I’m trying to understand the recommended architecture for combining MoonshotML and Zipline.

My goal is:

  1. Use MoonshotML for vectorized ML research and model training.
  2. Potentially train an ensemble of models, for example multiple models trained on different features, horizons, regimes, or instruments.
  3. Use Zipline as the event-driven execution layer.
  4. In Zipline, run the trained model or model ensemble only when specific intraday conditions are met.
  5. Use the model output as one input into custom Zipline trade logic, including sizing, order placement, exits, cooldowns, and other stateful rules.

A simplified version would be:

def handle_data(context, data):
    if trading_condition_occurs(data):
        features = build_features_from_recent_history(data)

        scores = [
            model.predict_proba(features) for model in context.models
        ]
        ensemble_score = combine_model_scores(scores)

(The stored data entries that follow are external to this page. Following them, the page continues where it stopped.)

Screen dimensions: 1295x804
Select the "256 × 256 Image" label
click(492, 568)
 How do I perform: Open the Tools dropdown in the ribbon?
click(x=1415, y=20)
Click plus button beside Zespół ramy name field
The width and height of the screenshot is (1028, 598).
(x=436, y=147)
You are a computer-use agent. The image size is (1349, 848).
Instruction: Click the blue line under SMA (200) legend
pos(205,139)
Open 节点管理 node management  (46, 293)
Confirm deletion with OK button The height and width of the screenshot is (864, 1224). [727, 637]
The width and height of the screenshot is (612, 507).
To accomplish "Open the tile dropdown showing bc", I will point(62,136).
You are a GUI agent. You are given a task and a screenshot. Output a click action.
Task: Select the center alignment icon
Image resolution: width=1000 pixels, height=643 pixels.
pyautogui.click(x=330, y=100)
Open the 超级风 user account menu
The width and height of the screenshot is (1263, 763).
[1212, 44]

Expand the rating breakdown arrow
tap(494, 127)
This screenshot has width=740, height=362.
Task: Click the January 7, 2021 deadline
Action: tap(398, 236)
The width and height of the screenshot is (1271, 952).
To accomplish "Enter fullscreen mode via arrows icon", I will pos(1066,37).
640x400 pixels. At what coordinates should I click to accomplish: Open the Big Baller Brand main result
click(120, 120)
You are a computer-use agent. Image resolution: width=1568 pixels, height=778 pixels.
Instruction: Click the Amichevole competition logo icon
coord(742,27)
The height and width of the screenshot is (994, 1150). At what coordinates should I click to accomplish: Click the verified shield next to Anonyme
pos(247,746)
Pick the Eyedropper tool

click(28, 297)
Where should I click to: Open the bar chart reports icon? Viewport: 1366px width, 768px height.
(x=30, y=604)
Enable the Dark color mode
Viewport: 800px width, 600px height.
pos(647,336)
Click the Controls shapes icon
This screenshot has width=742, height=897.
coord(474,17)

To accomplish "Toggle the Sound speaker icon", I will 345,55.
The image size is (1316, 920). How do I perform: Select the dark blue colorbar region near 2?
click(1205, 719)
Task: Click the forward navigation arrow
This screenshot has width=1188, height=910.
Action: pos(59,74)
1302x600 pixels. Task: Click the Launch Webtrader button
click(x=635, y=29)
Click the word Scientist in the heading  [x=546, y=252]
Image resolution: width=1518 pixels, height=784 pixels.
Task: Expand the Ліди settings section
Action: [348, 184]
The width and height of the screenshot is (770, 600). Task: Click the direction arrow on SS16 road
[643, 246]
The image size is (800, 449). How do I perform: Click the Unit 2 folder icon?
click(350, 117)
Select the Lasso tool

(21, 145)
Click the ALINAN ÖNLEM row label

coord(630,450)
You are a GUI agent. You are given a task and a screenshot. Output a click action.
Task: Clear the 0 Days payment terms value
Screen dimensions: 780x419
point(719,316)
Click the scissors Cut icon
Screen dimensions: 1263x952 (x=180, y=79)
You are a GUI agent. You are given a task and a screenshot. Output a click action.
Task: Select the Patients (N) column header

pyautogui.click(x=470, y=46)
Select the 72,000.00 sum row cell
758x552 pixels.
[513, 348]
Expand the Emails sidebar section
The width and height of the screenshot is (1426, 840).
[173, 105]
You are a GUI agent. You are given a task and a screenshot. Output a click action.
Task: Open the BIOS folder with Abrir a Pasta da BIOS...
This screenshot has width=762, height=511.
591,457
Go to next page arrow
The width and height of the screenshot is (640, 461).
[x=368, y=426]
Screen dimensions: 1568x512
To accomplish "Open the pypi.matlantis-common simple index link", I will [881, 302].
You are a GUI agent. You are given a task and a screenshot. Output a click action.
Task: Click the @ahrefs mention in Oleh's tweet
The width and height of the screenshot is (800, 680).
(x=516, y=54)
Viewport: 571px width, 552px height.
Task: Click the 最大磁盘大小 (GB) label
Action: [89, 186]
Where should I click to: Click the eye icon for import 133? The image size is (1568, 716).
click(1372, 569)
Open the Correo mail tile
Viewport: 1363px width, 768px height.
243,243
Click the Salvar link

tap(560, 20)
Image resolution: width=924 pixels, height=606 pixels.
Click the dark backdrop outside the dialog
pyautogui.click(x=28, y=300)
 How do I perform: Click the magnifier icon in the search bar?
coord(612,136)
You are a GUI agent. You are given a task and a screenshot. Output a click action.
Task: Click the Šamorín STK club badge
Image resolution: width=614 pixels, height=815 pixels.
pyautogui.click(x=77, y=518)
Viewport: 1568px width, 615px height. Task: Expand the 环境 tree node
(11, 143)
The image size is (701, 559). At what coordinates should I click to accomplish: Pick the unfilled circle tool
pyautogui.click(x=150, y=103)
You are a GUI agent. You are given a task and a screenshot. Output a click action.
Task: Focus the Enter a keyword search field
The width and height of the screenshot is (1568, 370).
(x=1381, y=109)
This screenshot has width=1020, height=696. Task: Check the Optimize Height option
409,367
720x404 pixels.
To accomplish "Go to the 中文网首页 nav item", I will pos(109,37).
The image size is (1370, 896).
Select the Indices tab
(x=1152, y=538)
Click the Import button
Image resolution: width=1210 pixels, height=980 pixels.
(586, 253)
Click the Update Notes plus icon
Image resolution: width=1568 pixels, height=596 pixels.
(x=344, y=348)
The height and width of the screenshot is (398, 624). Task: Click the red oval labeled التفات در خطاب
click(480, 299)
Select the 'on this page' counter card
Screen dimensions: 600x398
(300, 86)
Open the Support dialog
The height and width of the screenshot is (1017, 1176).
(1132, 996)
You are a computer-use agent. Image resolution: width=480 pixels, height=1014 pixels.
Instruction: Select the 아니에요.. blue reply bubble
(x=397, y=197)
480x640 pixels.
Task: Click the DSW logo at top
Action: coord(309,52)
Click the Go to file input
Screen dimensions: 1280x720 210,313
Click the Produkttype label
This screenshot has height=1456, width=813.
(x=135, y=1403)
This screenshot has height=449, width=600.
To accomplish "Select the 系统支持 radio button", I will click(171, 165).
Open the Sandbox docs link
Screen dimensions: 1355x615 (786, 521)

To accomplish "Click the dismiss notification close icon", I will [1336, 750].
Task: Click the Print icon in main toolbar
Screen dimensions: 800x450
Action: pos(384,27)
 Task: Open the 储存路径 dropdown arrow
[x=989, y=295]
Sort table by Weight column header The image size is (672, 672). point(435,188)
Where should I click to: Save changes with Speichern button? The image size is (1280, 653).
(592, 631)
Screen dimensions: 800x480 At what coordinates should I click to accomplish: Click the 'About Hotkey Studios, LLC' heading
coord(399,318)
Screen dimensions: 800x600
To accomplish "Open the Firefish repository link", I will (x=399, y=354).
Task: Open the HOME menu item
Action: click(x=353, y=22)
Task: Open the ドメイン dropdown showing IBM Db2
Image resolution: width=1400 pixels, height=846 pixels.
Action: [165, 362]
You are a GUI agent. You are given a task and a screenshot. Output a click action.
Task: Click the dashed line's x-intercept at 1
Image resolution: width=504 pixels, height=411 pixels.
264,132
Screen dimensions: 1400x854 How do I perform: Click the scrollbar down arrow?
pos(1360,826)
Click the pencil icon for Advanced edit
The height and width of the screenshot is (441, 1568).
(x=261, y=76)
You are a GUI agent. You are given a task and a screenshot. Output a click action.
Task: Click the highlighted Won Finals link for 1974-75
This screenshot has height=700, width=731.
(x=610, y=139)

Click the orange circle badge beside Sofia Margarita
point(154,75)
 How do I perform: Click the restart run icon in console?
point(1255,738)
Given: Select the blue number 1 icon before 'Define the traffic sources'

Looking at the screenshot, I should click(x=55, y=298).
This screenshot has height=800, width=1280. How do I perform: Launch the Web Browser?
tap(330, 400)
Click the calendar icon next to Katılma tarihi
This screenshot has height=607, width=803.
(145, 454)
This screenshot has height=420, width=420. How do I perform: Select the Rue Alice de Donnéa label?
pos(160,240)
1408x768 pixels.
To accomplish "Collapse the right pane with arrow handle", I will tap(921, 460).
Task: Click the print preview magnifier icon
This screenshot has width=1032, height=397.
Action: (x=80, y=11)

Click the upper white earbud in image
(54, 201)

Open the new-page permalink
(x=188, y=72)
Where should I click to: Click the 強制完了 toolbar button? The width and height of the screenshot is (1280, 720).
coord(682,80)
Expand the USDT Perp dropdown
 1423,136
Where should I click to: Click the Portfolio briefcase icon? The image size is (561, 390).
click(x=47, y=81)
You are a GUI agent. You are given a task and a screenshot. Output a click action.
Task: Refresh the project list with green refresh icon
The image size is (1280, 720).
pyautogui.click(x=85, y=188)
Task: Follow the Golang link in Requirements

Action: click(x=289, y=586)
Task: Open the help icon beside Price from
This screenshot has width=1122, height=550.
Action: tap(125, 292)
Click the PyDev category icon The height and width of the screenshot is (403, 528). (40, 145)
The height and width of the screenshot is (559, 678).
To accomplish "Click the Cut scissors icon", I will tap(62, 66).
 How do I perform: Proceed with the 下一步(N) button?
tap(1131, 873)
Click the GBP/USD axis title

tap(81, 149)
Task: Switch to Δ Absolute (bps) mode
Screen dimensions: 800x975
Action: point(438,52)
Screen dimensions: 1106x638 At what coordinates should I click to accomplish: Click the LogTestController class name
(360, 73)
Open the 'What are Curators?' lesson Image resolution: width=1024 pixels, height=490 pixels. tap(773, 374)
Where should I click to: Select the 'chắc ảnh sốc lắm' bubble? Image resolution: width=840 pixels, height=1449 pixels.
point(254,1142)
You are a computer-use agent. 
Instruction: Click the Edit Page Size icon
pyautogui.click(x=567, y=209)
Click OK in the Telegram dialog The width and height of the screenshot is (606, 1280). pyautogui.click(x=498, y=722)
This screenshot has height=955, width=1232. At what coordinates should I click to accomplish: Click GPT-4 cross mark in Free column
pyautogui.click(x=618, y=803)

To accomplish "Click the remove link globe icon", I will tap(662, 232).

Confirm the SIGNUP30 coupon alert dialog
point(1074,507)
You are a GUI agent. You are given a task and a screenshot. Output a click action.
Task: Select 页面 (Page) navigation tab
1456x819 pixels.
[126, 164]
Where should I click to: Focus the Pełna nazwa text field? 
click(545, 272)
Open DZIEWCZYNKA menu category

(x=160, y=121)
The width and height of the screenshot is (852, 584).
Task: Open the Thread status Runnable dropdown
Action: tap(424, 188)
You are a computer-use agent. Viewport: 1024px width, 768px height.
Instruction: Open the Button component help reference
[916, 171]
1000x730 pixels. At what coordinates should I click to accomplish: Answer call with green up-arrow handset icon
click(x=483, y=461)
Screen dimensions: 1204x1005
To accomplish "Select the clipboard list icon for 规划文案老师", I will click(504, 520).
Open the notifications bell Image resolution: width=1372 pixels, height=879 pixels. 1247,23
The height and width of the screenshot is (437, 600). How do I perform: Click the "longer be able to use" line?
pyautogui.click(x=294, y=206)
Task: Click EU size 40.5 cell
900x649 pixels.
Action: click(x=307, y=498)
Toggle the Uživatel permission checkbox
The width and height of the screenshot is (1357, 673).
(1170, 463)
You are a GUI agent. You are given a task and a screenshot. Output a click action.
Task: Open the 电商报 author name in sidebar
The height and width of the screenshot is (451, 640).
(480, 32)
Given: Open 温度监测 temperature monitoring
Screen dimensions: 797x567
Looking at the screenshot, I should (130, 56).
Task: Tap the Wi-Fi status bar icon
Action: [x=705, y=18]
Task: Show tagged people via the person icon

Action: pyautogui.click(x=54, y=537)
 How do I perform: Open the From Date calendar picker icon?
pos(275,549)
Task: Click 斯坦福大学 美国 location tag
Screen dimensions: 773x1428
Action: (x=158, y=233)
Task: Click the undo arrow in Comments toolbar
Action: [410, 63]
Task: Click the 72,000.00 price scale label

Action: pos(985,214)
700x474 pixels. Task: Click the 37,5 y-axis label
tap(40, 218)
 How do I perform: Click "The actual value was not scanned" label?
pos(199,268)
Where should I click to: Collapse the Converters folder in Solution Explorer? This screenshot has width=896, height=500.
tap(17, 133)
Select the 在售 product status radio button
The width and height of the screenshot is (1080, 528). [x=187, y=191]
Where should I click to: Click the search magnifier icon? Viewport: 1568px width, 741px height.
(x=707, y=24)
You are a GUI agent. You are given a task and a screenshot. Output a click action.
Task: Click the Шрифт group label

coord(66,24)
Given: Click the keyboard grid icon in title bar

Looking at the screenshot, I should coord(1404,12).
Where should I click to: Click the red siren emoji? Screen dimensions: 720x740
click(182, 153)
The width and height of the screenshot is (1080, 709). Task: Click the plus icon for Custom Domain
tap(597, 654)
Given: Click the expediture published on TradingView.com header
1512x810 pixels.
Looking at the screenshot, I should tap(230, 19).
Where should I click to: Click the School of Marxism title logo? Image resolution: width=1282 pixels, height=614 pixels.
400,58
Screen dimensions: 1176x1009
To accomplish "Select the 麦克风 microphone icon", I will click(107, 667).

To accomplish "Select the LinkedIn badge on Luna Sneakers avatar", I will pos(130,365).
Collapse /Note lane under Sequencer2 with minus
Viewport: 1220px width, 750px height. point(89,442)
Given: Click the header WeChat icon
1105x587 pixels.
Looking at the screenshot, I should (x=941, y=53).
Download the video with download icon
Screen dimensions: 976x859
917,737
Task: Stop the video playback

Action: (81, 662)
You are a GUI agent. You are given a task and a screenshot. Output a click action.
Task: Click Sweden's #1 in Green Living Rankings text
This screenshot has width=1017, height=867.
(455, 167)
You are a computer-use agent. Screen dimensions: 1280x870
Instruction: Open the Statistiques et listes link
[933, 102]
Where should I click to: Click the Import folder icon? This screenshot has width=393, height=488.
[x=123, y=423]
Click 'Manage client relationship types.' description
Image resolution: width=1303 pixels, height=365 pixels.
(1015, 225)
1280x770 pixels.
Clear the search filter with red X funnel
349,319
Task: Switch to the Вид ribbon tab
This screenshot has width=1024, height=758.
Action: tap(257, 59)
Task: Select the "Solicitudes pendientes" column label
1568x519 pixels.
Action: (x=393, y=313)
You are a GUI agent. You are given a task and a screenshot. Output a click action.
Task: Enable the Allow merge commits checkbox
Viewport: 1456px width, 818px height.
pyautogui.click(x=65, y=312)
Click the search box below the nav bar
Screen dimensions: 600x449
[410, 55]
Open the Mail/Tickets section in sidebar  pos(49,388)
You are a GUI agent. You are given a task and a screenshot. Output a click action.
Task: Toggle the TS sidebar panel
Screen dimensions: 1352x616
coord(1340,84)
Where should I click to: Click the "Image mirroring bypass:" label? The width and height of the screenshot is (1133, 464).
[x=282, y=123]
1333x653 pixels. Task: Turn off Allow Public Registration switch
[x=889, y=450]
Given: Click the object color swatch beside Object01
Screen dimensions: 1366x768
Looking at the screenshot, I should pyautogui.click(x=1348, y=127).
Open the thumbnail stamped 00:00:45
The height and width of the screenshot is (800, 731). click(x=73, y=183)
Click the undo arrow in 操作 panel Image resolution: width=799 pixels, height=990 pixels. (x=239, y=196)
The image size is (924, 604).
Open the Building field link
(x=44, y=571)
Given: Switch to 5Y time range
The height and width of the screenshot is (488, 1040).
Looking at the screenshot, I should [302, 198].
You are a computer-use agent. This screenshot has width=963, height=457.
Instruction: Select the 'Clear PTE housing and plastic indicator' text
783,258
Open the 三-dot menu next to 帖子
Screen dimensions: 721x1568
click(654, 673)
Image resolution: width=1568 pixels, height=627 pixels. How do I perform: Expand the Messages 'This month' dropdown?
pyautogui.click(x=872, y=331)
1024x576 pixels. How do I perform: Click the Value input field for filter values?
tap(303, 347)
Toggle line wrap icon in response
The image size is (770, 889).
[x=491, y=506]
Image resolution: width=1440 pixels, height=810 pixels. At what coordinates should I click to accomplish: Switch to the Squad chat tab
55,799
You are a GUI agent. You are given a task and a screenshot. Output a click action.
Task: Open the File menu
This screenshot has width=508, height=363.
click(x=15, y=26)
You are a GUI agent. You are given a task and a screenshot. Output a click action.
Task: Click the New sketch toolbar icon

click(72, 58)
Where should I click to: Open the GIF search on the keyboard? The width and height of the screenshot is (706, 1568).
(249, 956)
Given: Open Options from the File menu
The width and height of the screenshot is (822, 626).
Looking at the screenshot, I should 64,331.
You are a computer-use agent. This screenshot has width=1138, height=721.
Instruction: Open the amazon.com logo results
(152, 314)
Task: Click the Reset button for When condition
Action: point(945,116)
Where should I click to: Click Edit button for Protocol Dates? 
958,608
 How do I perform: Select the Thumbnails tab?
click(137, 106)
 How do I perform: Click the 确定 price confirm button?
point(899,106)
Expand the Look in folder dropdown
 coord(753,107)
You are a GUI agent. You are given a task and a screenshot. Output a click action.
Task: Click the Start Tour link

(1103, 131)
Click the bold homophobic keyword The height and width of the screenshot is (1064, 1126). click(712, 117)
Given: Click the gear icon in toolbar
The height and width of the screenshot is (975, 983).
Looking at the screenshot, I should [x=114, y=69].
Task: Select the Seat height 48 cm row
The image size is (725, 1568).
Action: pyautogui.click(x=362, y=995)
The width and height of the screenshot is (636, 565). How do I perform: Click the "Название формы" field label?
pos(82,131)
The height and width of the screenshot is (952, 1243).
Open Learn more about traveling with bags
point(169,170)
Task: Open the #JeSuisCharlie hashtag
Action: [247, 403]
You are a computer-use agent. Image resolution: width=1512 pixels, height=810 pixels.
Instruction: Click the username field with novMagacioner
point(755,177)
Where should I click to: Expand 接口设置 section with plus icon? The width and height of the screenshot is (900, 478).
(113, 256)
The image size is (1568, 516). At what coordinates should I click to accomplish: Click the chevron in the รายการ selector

        if ensemble_score > threshold:
            # custom Zipline execution logic
            pass

My main question is:

Is there a supported or recommended way to call/reuse MoonshotML strategy logic directly inside a Zipline algorithm, including one or more trained models, or should MoonshotML mainly be used for research/training while Zipline separately loads the trained models and rebuilds the needed features using data.history() / data.current()?

Relatedly, should the feature engineering/model-scoring code be factored into shared Python modules that both MoonshotML and Zipline import, rather than trying to use a MoonshotML strategy class from inside Zipline?

Thanks.